Agricultural Revolution: The shift from hunter-gatherer to agrarian societies occurring 10,000 to 12,000 YBP. The Agricultural Revolution is a key component of the Neolithic Revolution.

aluminosilicate: Class of clay minerals found in soils which are primarily comprised of silicon, aluminum and oxygen that are assembled into sheets of silica tetrahedral and aluminum octahedral.

cation exchange capacity: Operationally defined measurement of a soil's ability to exchange positive ions between the soil particles (e.g., clay, organic matter) and solution surrounding these particles.

chemical weathering: Process by which rocks, soil, and minerals are dissolved or broken down via a range of chemical processes including carbonation, hydrolysis, hydration, and redox reactions.

colloidal: Referring to very small (approximately 1 nm to 1 µm) inorganic or organic particles which tend to remain suspended in solution.
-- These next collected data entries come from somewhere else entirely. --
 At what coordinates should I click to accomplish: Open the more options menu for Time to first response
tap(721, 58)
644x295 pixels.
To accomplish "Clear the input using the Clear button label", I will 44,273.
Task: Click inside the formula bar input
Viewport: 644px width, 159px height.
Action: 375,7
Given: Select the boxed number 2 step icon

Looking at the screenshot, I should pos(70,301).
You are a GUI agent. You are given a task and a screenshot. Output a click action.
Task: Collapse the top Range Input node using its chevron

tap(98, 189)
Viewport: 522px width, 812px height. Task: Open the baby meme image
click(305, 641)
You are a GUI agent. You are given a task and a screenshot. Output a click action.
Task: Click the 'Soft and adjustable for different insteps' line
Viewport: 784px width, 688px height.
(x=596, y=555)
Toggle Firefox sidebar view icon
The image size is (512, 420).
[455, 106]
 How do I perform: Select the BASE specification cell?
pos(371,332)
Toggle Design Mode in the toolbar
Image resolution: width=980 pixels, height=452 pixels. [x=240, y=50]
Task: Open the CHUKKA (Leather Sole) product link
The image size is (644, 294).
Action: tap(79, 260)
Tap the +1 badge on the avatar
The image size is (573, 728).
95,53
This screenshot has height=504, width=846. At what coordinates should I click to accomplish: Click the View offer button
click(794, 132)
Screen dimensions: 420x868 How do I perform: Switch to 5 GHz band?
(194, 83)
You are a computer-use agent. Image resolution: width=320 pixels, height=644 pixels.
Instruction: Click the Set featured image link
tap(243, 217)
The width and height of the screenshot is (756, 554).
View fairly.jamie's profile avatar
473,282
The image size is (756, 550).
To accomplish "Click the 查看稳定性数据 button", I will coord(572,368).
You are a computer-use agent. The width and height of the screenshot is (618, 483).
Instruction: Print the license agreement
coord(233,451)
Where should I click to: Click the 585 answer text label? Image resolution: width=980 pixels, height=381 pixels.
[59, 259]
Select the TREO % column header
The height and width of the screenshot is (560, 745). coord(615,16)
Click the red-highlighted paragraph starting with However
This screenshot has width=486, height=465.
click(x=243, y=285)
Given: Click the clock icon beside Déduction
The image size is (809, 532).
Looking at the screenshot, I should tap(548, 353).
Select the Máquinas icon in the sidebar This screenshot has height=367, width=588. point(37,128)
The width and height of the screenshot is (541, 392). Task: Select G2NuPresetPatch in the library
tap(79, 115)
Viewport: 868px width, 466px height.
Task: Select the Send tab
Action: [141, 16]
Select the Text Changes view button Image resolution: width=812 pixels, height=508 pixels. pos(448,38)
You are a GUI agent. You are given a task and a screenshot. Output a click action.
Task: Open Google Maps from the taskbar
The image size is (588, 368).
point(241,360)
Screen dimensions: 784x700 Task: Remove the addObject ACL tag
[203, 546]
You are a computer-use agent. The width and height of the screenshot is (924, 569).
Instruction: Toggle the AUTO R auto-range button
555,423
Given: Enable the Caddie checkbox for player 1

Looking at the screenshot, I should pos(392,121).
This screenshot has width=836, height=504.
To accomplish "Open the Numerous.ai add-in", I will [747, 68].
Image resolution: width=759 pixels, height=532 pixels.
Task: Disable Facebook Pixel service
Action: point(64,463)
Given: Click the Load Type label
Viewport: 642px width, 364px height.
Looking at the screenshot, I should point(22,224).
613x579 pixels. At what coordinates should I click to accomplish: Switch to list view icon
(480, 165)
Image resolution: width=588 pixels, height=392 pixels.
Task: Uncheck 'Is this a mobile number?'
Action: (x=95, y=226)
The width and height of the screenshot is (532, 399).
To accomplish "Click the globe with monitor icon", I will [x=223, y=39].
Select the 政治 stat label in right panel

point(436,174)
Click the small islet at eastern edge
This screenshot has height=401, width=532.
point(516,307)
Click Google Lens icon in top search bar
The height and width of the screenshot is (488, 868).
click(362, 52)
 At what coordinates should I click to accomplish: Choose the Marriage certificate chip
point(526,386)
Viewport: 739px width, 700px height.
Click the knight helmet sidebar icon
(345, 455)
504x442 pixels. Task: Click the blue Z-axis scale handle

These particles are ubiquitous in soil and, due to their high surface area, are highly reactive.

conservation agriculture: An approach to farming which minimizes degradation and/or loss of natural resources while providing sufficient crop yield and economic benefit.

deforestation: The cutting and clearing of forests and other vegetation.

desertification: Conversion and degradation of land which previously supported to plant growth, in arid or semi-arid regions, to desert land. This often occurs as a result of drought, deforestation, or other human induced land use changes.

erosion: The removal of soil from the land's surface by water, wind, ice, or gravity.

essential element (plant): Chemical elements required by plants for normal growth and reproduction.

lime: Solid material which contains carbonates, oxides, and/or hydroxides of calcium which is applied to agricultural fields to increase the soil pH (alkalinity).

mollisol: Soil order in USDA soil taxonomy, characterized by a thick organic matter enriched surface horizon, typically between 60–80 cm thick, which are commonly formed under grassland vegetation.

parent material: The geologic and organic material from which soil is formed through a variety pedogenic processes.

ped: Single unit of soil which is aggregated into granular, platy, blocky, prismatic, or columnar structure.

pH (soil): The negative log of the hydrogen ion concentration in a soil solution which gives a measure of a soils acidity or basicity.

physical weathering: Process by which rocks, soil, and minerals a broken down into smaller particles through physical processes such as heat, water, ice, and pressure.

soil organic matter: The organic components of soil which are comprised of living microbial biomass, fresh and partially decomposed biomass (plant and animal), and the well decomposed and stable biomass fraction (humus).

soil structure: The aggregation, or secondary shape, of soil particles which adhere together into structural units (peds).